The SEC only has to look at last year for a possible solution. The COVID-19 pandemic led the league to an all-SEC, 10-game schedule in 2020. The SEC played all but two regular-season games as scheduled, and league champion Alabama went on to win the sixth national championship in coach Nick Saban's tenure.

"You know, we played 10 SEC games last year. I thought it was great for fans. I thought it was great for the matchups," said Saban, long an advocate for more SEC games.

Georgia coach Kirby Smart, a former Saban assistant, is also backing more SEC games because he said it's "good for the league."

If the SEC holds on to its eight-game league schedule with 16 teams, it could mean only one cross-divisional game.

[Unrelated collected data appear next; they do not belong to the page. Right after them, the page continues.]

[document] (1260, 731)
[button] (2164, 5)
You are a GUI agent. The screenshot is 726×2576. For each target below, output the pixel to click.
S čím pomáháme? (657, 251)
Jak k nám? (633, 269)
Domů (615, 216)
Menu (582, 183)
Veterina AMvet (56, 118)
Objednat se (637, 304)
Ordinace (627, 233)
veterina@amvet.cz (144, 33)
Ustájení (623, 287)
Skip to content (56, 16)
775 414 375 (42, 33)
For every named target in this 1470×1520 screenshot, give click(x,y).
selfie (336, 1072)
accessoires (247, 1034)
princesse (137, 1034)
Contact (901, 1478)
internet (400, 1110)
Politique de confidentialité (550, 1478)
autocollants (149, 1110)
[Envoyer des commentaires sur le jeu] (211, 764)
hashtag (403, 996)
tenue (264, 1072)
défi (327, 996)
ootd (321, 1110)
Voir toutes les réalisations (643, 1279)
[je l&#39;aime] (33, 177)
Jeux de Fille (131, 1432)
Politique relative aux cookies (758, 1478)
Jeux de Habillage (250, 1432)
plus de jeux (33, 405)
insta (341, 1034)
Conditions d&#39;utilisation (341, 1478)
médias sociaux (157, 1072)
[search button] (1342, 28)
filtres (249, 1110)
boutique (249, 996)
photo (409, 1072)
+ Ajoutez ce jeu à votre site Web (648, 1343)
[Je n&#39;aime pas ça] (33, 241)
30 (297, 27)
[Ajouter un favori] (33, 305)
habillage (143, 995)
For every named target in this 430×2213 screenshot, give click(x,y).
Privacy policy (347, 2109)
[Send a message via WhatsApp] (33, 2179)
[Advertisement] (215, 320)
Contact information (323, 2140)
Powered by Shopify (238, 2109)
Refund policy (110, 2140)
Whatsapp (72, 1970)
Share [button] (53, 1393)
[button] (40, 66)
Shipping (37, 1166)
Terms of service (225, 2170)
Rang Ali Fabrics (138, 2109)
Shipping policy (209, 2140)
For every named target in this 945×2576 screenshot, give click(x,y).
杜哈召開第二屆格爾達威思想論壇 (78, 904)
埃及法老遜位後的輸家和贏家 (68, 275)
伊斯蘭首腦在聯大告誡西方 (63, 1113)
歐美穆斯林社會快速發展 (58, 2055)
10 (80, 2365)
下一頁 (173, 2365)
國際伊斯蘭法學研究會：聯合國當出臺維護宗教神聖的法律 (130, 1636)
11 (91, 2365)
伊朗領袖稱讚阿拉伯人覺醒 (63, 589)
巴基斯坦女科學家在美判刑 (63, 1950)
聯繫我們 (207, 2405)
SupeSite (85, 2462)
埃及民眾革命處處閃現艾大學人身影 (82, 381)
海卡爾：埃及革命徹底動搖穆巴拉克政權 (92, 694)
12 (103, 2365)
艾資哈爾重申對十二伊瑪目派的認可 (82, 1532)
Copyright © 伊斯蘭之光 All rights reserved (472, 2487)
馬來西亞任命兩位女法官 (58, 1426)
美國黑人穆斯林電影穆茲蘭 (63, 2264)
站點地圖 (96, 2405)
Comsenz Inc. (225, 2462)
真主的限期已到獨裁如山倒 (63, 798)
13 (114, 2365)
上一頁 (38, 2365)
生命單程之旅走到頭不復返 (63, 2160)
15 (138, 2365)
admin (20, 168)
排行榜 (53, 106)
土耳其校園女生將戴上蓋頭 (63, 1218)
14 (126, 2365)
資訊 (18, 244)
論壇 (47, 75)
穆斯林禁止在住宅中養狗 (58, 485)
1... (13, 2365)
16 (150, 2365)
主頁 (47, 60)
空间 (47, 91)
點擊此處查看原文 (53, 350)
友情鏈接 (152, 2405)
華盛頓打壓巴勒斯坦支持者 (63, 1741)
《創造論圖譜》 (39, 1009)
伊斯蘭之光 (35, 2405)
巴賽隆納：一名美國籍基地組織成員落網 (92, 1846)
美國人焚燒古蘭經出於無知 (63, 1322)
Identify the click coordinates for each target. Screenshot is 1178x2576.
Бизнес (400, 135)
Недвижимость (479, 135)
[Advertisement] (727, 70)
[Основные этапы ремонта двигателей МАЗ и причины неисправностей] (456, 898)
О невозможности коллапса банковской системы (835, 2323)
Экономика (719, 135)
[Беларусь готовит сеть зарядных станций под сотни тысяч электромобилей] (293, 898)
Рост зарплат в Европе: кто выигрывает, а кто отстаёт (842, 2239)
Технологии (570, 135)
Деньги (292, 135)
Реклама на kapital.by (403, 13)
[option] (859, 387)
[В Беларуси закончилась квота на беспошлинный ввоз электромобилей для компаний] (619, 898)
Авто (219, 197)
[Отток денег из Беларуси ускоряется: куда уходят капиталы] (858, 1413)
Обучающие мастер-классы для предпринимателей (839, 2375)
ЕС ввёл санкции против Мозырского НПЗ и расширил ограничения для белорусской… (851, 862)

That means pairings such as Alabama-Florida might happen in the regular season just once a decade.

But additional conference games could affect facing FCS teams, opponents from the Football Bowl Subdivision's Group of Five leagues and tradition Power Five rivalry games such as Florida-Florida State, Georgia-Georgia Tech or South Carolina-Clemson that cap the schedule.

The coronavirus eliminated those contests last year. College football's changing landscape might do the same.

"The model is going to continue to change," Rodgers said. "So buckle up."